Book Review: The Big Fella, Babe Ruth and the World He Created

Writing a biography on Babe Ruth isn’t something new. People have been writing about Babe since he smashed his way into the League. There are a plethora of Ruth biographies not including his own autobiography, the autobiographies of his sister and his two daughters. In other words, there is not shortage of opinions and stories about Babe.

Yet still, the Babe is a fascinating person. His life could be pulled from the pages of 2019 gossip column, yet he lived it during the 1920s, where the life he lived was unheard of. The author of the newest Babe Ruth biography, Jane Leavy, tries to tell the story in a fresh, new way. Anytime I read of a biographer trying to be fresh and new, I immediately get nervous.

Leavy is attempting to tell the story of Ruth through the eyes of the celebrity status he created. He was the biggest star in the world and he loved the celebrity. His manger, Christy Walsh was the first agent of his kind. He took control of his finances, making it so the Babe safely weathered the Great Depression and also controlling his press, he was a public relations department to himself. He sent Babe and Lou Gehrig around the country on barn storming tours. They played exhibition games, held chickens and made lots of money for it on their off season. This was the first time a player used his celebrity this way and it was met with consternation by the decision makers in professional baseball.

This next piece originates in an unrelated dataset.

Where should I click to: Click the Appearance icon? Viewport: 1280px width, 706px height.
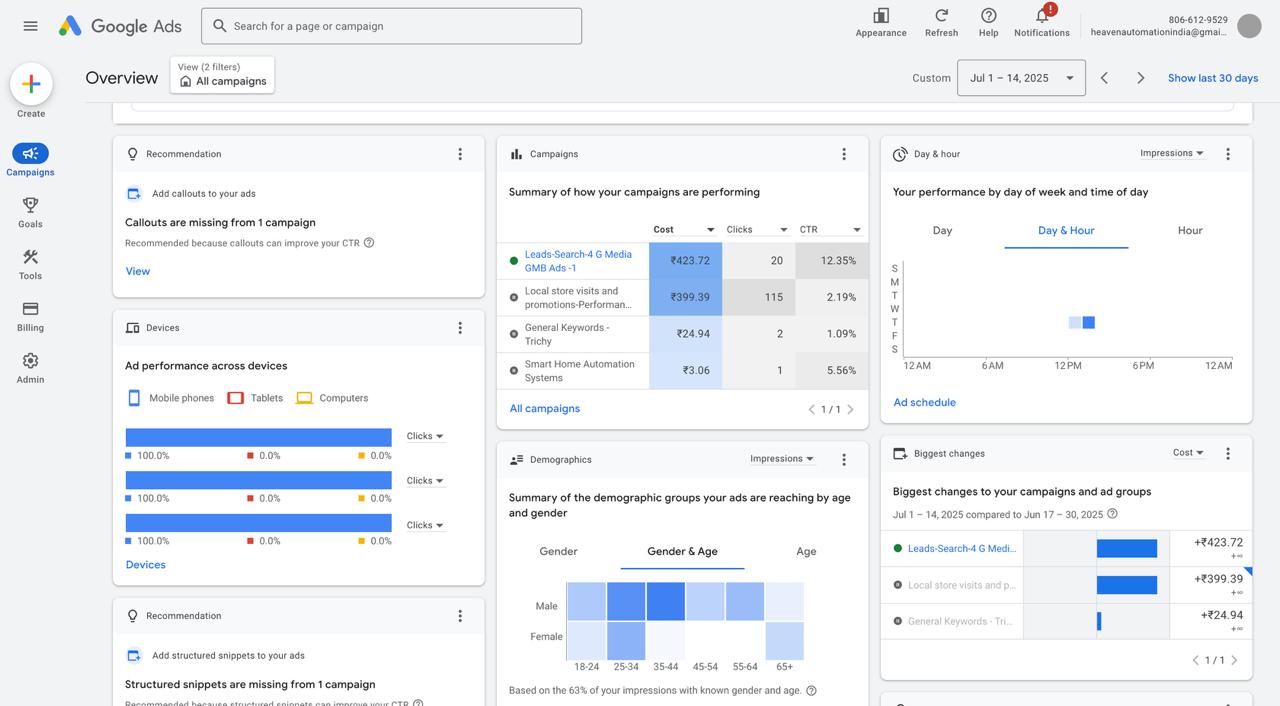pyautogui.click(x=881, y=16)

Leavy’s most interesting discussion was her look at Babe’s relationship with the Negro League and his black supporters, which were plenty. She talks about how there were constant rumors that Babe was actually a mulatto. There is no evidence of this, but in the 1920s intellectuals and commentators tried to make sense of the freak-of-nature Babe was by saying he was part “negro”. The black fans were just as eager to claim him as their own.

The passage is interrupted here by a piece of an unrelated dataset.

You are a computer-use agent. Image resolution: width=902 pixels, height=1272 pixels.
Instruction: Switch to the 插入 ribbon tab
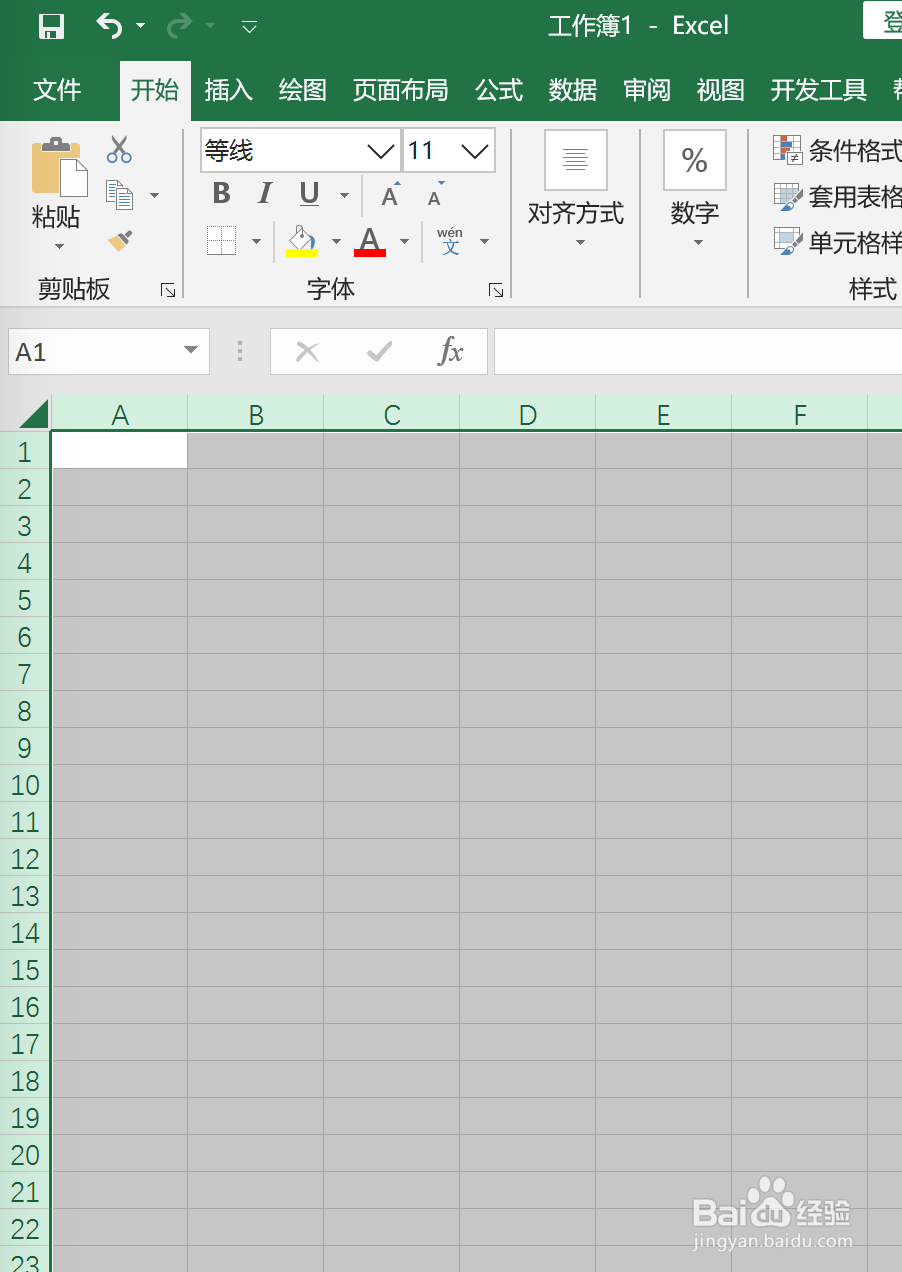pyautogui.click(x=228, y=90)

There is a story retold in this book of the 1930s, after Babe’s retirement, when he hit against Satchel Paige, the greatest pitcher of the Negro Leagues. On the first throw by the great Paige, Babe hit a home run. Paige followed him around the bases and asked him to sign the retrieved ball for him. That is is the kind of story I picked up the book for. But that is all we got, 4 sentence of Babe Ruth against Satchel Paige.

Leavy’s look at his celebrity and “the world he created” was interesting. But she left out most of his actual baseball history.

Her organization of the book was atrocious. If I wasn’t so interested in the subject matter, this book never would have been read past 100 pages. She is constantly flipping about in the time line of the Babe’s life. It is impossible to keep it all straight. Biographies are meant to be simple in their organization, yet this one is anything but simple, and it was maddening.

Though of course she mentions and discusses the Babe’s personal life, it isn’t discussed with nearly the intensity as his relationship with Walsh or his summer barn storming. I did feel like you got to know the Babe a little better, but a reader also felt like there was more to tell.

Leavy was trying something new. It didn’t work.

I would not recommend this book unless you are very patient or very interested in the development of PR around athletes. An agent or those working for athletes may enjoy this book much more than a simple sports or baseball fan would. No time is spent talking about Ruth in the throes of Murderer’s Row. Very little time is spent on the World Series or the records he set. Except for Lou Gehrig, there is no discussion on his relationship with his teammates on the greatest baseball team of all time.